Implementation Steps
Step 1: Implement Operation-Specific Methods
Add your operation's implementation in lib/Dialect/TTNN/IR/TTNNOpModelInterface.cpp
:
//===----------------------------------------------------------------------===//
// YourOp - TTNN Op Model Interface
//===----------------------------------------------------------------------===//
llvm::Expected<op_model::OpConstraints>
YourOp::getOpConstraints(const std::vector<TTNNLayoutAttr> &inputs,
const OpConfig &opConfig) {
// You can extract all input tensors' layouts from `inputs`.
// Other configurations can also be extracted from `opConfig`.
// All inputs/attrs can be extracted from YourOp's member functions.
// This layer is usually a wrapper to extract the op's necessary inputs/attrs
// and pass those information to TTNNOpModel.h.
return opConstraintsCache().getOrCompute(
op_model::OpModel<YourOp>::getOpConstraints, *this,
deviceGrid, /* other parameters */);
}
llvm::Expected<size_t>
YourOp::getOpRuntime(const std::vector<TTNNLayoutAttr> &inputs,
const OpConfig &opConfig) {
// Similar to the previous function.
return opRuntimeCache().getOrCompute(
op_model::OpModel<YourOp>::getOpRuntime, *this,
/* other parameters */);
}
Note: The codebase provides several template helpers for common operation patterns:
Unary Operations
// For simple unary operations (like ReluOp, SqrtOp, etc.)

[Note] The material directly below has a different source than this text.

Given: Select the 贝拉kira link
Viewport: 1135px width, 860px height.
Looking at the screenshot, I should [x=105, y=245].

return detail::getUnaryOpConstraints(*this, inputs, opConfig);
return detail::getUnaryOpRuntime(*this, inputs, opConfig);
Binary Operations
// For binary element-wise operations (like AddOp, MultiplyOp, etc.)
return detail::getBinaryOpConstraints(*this, inputs, opConfig);
return detail::getBinaryOpRuntime(*this, inputs, opConfig);
Ternary Operations
// For ternary operations (like WhereOp)
return detail::getTernaryOpConstraints(*this, inputs, opConfig);
return detail::getTernaryOpRuntime(*this, inputs, opConfig);
Reduction Operations
// For reduction operations (like SumOp, MeanOp, etc.)

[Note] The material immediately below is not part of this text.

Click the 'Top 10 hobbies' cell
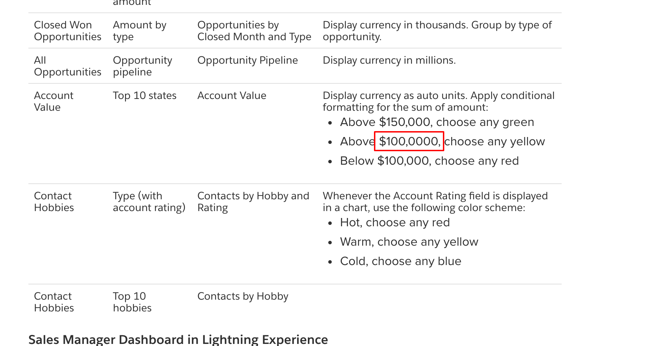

return detail::getReductionOpConstraints(*this, inputs, opConfig);
return detail::getReductionOpRuntime(*this, inputs, opConfig);
Step 2: Add Core Model Implementation
Add the core implementation in include/ttmlir/OpModel/TTNN/TTNNOpModel.h
:
template <>
struct OpModel<YourOp> {
static llvm::Expected<OpConstraints>
getOpConstraints(ttcore::GridAttr deviceGrid,
// ... operation-specific parameters ...
TTNNLayoutAttr outputLayout);
static llvm::Expected<size_t>
getOpRuntime(// ... operation-specific parameters ...
TTNNLayoutAttr outputLayout);
};
And the corresponding implementation in lib/OpModel/TTNN/TTNNOpModel.cpp
:
llvm::Expected<OpConstraints>
OpModel<YourOp>::getOpConstraints(
ttcore::GridAttr deviceGrid,
// operation-specific parameters
TTNNLayoutAttr outputLayout) {
#ifdef TTMLIR_ENABLE_OPMODEL
// 1. Perform necessary conversions, create Tensor objects, etc.
// 2. Create query closure
// Here the ultimate goal is to enable the optimizer to call the
// invoke method of the op in tt-metal. This is achieved through
// creating a lambda that calls `query_op_constraints` which
// receives 3 arguments:
// 1. An op (eg. ::ttnn::yourOp). This is the op's backend
// found under tt-metal/src/tt-metal/ttnn/. The op usually
// has an 'invoke' method.
// 2. The device,
// 3. A variadic number of inputs that are converted to match
// the metal's definitions. The order and the types of these
// inputs are expected to match the invoke function of the
// op in metal.
auto yourOpQuery = [=]() {
return ::ttnn::graph::query_op_constraints(
::ttnn::yourOp, device, /* other converted parameters */);
};
// 3. Call getOpConstraints and pass the callable.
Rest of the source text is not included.